BEGIN

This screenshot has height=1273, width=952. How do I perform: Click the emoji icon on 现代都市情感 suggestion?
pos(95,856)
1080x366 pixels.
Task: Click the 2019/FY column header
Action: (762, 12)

END

_What to do_.
Arrange the records above as a Markdown table with two columns, Row and Line, giving each non-blank line its own numbered row.

_Task response_.
| Row | Line |
|---|---|
| 1 | This screenshot has height=1273, width=952. How do I perform: Click the emoji icon on 现代都市情感 suggestion? |
| 2 | pos(95,856) |
| 3 | 1080x366 pixels. |
| 4 | Task: Click the 2019/FY column header |
| 5 | Action: (762, 12) |